Chapter 11 Test Review
Get ready for your Chapter 11 test! This review focuses on the key concepts of convergence and divergence of series, along with the application of power series. Remember to practice and don't hesitate to ask questions!
Key Topics
- Finding Convergence and Divergence of Series: Learn different tests to determine if a series converges or diverges.
- Using Power Series: Explore how to represent functions as power series and their applications.
Convergence and Divergence Tests
Here's a summary of tests that can be used to determine if a series converges or diverges. Remember to choose the appropriate test based on the form of the series.
- Test for Divergence: If $\lim_{n \to \infty} a_n \neq 0$, then the series $\sum a_n$ diverges. It's important to note that if $\lim_{n \to \infty} a_n = 0$, the test is inconclusive, and another test is needed.
- Comparison Test: Suppose that $\sum a_n$ and $\sum b_n$ are series with positive terms.
- (i) If $\sum b_n$ is convergent and $a_n \le b_n$ for all $n$, then $\sum a_n$ is also convergent.
- (ii) If $\sum b_n$ is divergent and $a_n \ge b_n$ for all $n$, then $\sum a_n$ is also divergent.
- Limit Comparison Test: Suppose that $\sum a_n$ and $\sum b_n$ are series with positive terms. If $$\lim_{n \to \infty} \frac{a_n}{b_n} = c$$ where $c$ is a finite number and $c > 0$, then either both series converge or both diverge.
- Integral Test: If $f$ is a continuous, positive, decreasing function on $[1, \infty)$ and let $a_n = f(n)$. Then the series $\sum_{n=1}^{\infty} a_n$ is convergent if and only if the improper integral $\int_{1}^{\infty} f(x) dx$ is convergent.

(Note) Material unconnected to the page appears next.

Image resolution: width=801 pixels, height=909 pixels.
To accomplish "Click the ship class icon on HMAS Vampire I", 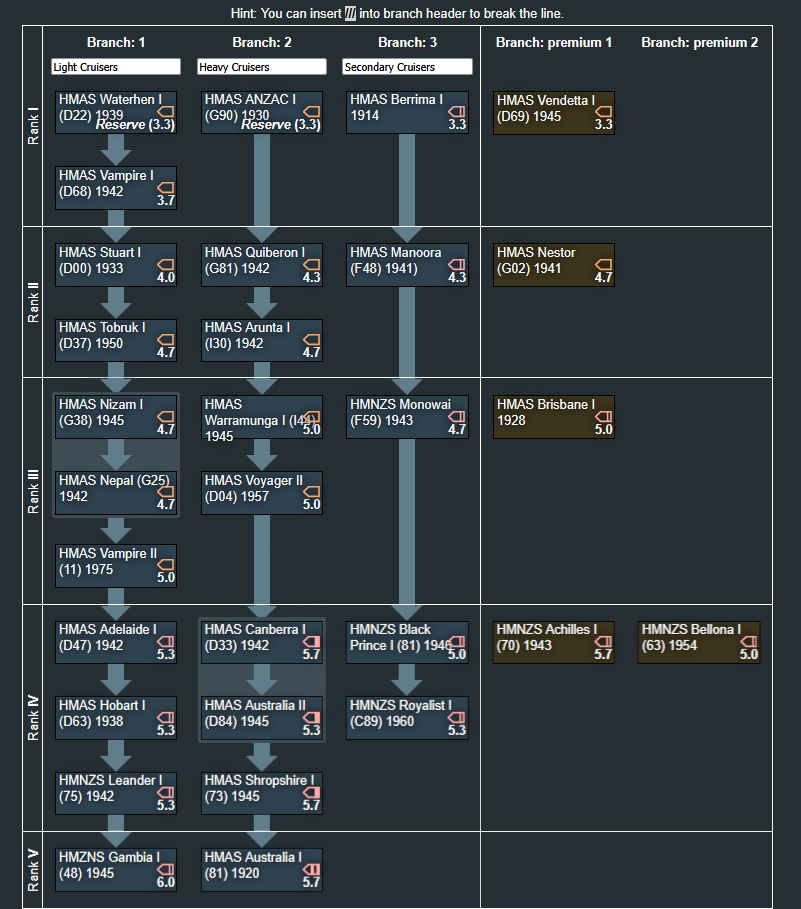I will click(165, 187).
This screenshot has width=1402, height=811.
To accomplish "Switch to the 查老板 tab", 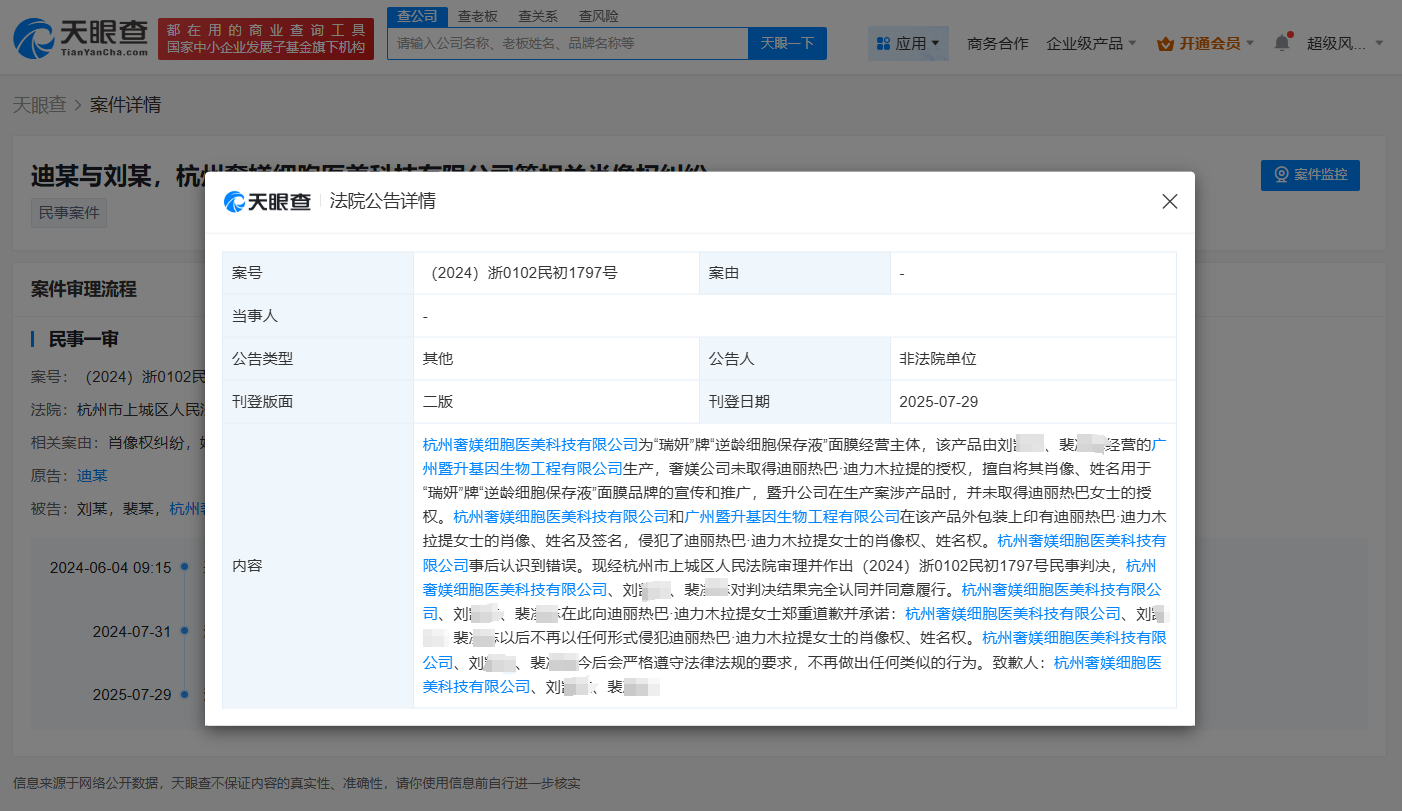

- Alternating Series Test (AST): Consider an alternating series of the form $\sum_{n=1}^{\infty} (-1)^n b_n$ or $\sum_{n=1}^{\infty} (-1)^{n+1} b_n$, where $b_n > 0$ for all $n$. If
- (i) $b_{n+1} \le b_n$ for all $n$ (i.e., the sequence {$b_n$} is decreasing), and
- (ii) $\lim_{n \to \infty} b_n = 0$,
- Ratio Test: Let $\sum a_n$ be a series. Compute
$$L = \lim_{n \to \infty} \left| \frac{a_{n+1}}{a_n} \right|$$
- If $L < 1$, then the series converges absolutely.
- If $L > 1$ (or $L = \infty$), then the series diverges.
- If $L = 1$, the Ratio Test is inconclusive.
- Root Test: Let $\sum a_n$ be a series. Compute
$$L = \lim_{n \to \infty} \sqrt[n]{|a_n|}$$
- If $L < 1$, then the series converges absolutely.
- If $L > 1$ (or $L = \infty$), then the series diverges.
- If $L = 1$, the Root Test is inconclusive.
Examples
Refer to the attached notes for detailed examples demonstrating the application of these convergence and divergence tests.
Power Series
Power series are series of the form $\sum_{n=0}^{\infty} c_n (x-a)^n$, where $c_n$ are constants, $x$ is a variable, and $a$ is the center of the series.
- Radius and Interval of Convergence: A power series converges for $|x - a| < R$ and diverges for $|x - a| > R$, where $R$ is the radius of convergence. The interval of convergence is the interval of $x$ values for which the series converges, and includes checking the endpoints $x = a \pm R$.
Good luck with your test! Remember to review your notes and practice problems.